I have a seven-year old weld-less fitting on one tun. Much of the winter, it sits on the fireplace insert to add humidity to the air. No problems.

Bobby_M 02-09-2009 02:10 PM

Pol, you're probably talking about me. I'm hard on weldless setups and I don't personally have one but the reason I don't is how many people I know in my club that had tons of trouble getting them to seal properly the first time. Once you get them to seal, they usually stay that way indefinitely.

I always say that there's an inherent flaw in the design because the oring will NOT seal at the threads of the nipple. Building up the valleys of the threads with teflon tape so that the Oring DOES seal, seems so jury rigged to me.

pro: cheaper usually.
con: MAY be hard to get sealed at first.

pro: unless you find a crap welder, it seals the first time and you never have to worry about it ever.
con: cost if you don't know a welder or own one yourself.

It really comes down to personal preference and access to cheap welding. If I did mine over again, I'd tap my vessels with 1/2" threads and silver solder nipples in. It's amazing how easy it is.

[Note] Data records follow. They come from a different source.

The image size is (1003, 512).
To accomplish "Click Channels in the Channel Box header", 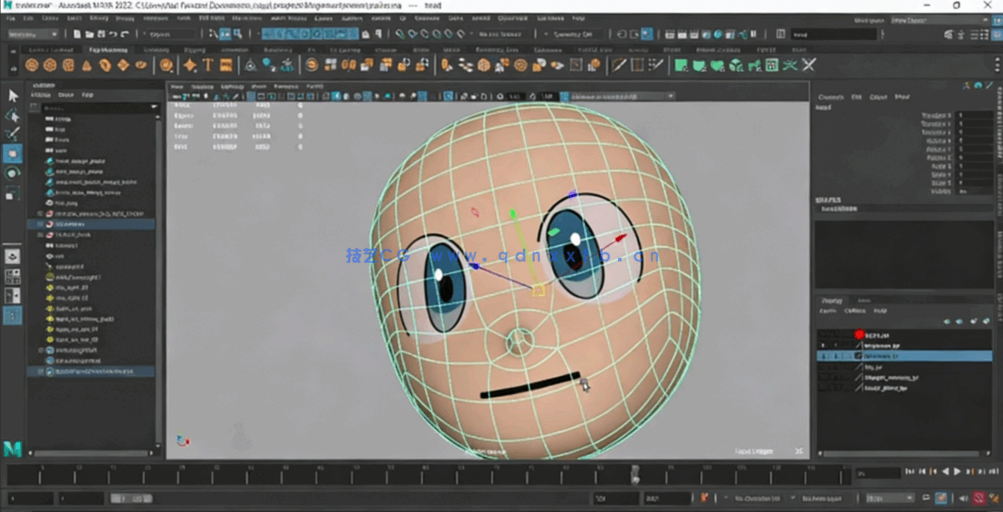I will [x=831, y=97].
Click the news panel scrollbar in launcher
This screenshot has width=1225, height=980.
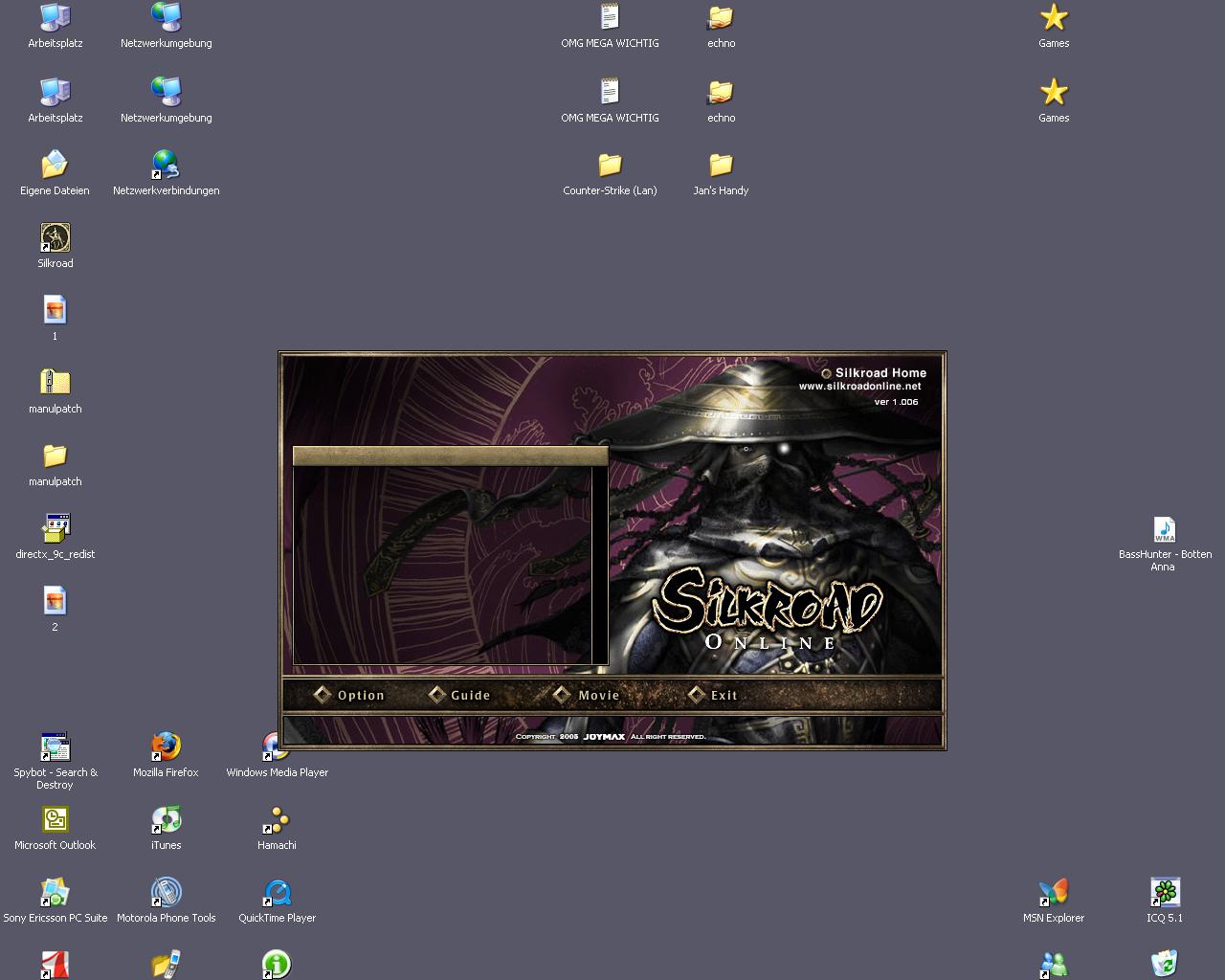[x=600, y=565]
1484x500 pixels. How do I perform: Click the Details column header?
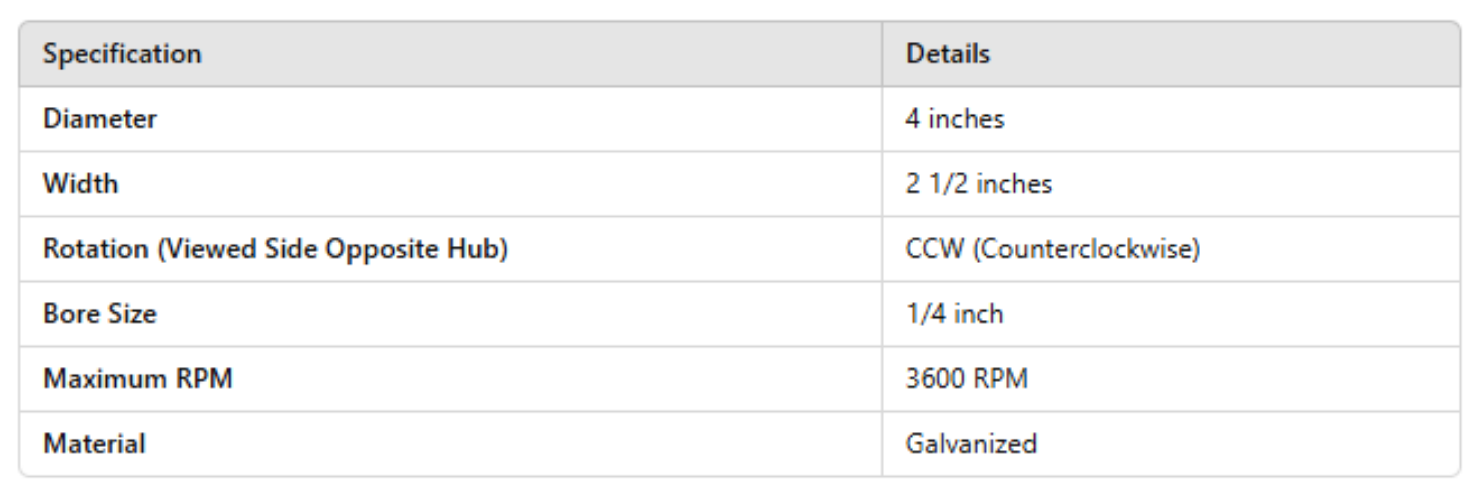point(947,54)
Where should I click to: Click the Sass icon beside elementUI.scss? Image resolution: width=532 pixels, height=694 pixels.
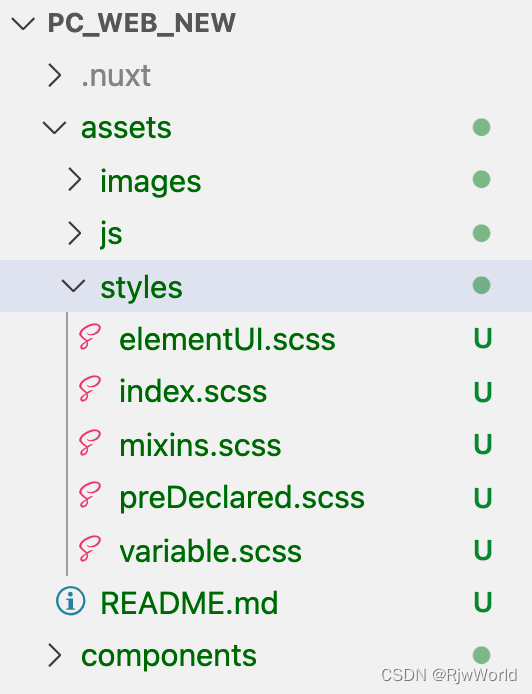pos(90,337)
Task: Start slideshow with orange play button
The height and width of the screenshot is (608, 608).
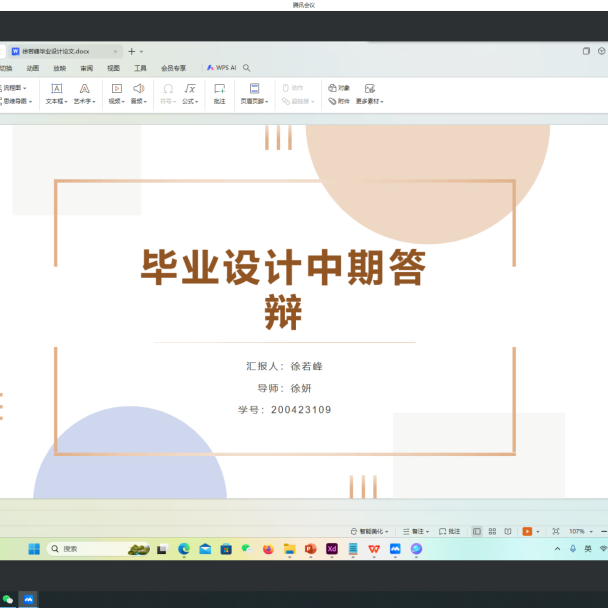Action: 527,531
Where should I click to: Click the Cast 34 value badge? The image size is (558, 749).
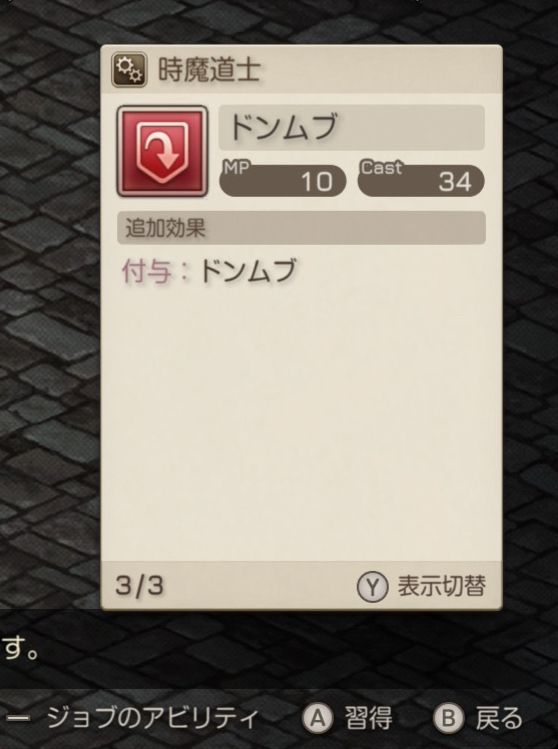[x=421, y=181]
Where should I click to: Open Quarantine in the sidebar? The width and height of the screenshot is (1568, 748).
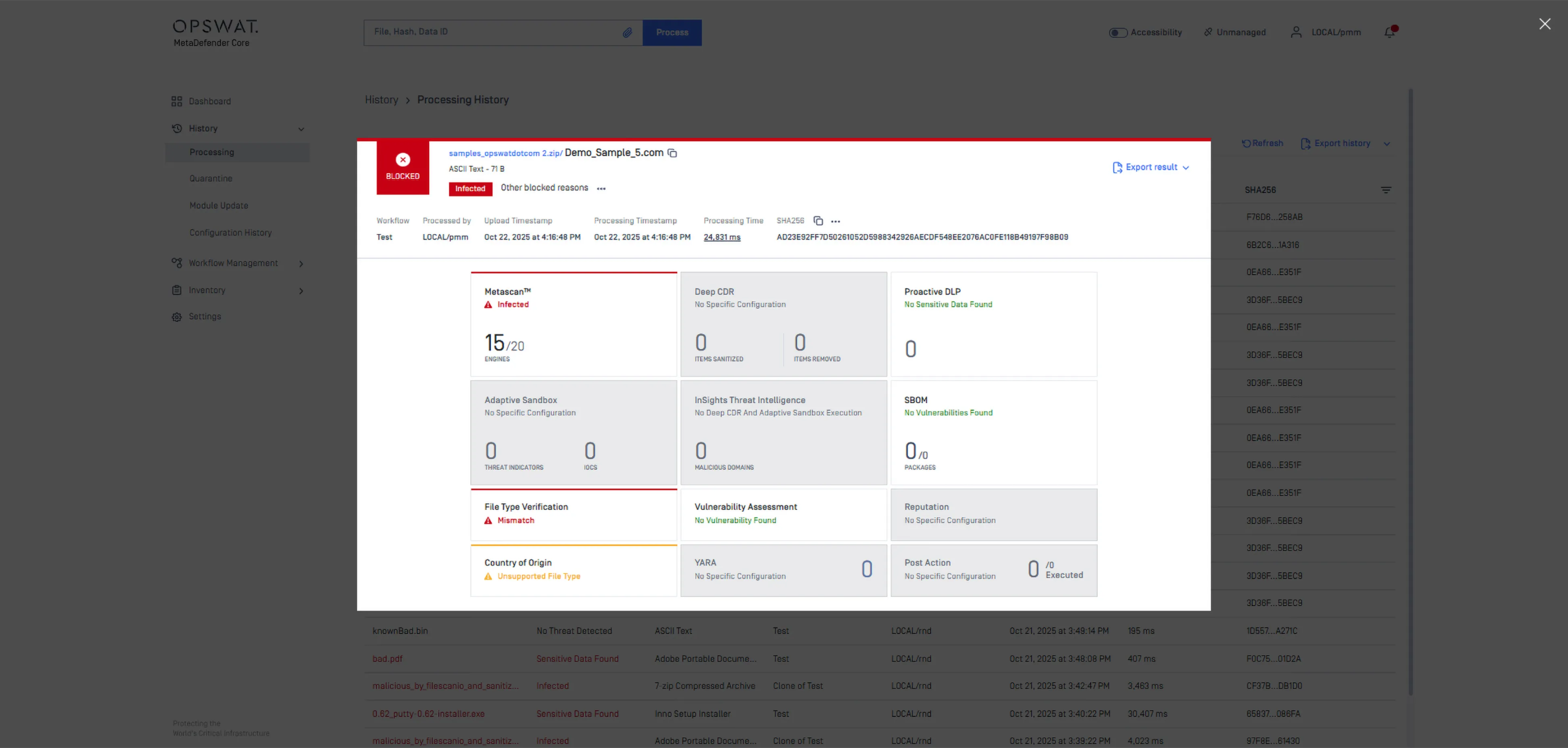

The Pol 02-09-2009 02:32 PM

Naww, not talking about you Bobby... others. But thanks for your perspective. Like anything, ANYONE can screw it up so that is doesnt work :D

IrregularPulse 02-09-2009 02:38 PM

I started with weldless. Tested them before use. Good Seal no leak. Then I was heating strike water on brew day. Valve was a little crooked so I thought, I'll twist it and starighten it. Thus a leak and me having to stick my hand in very hot water, Not up to temp by any means, to re tighten. Now I know it was from fiddling with it, but after that i just thought of the mess that could come from it someday and got them welded.

Bobby - A guy here at work was suggesting that I just thread the keg wall and silver solder the valve in. I hadn't seen anyone else do and thought it wouldn't work.

Bobby_M 02-09-2009 03:04 PM

Granted, I didn't do this on mine but I did silver solder some fittings into my plate chiller. In the bulkhead situation, I'd thread the fittings in for added strength and use the solder as the seal. 1/2" NPT taps aren't all that cheap (2525A115 $16 at Mcmaster.com), but it would be worth buying that and a silver solder/flux kit if you get a few people together that want to build keg based vessels.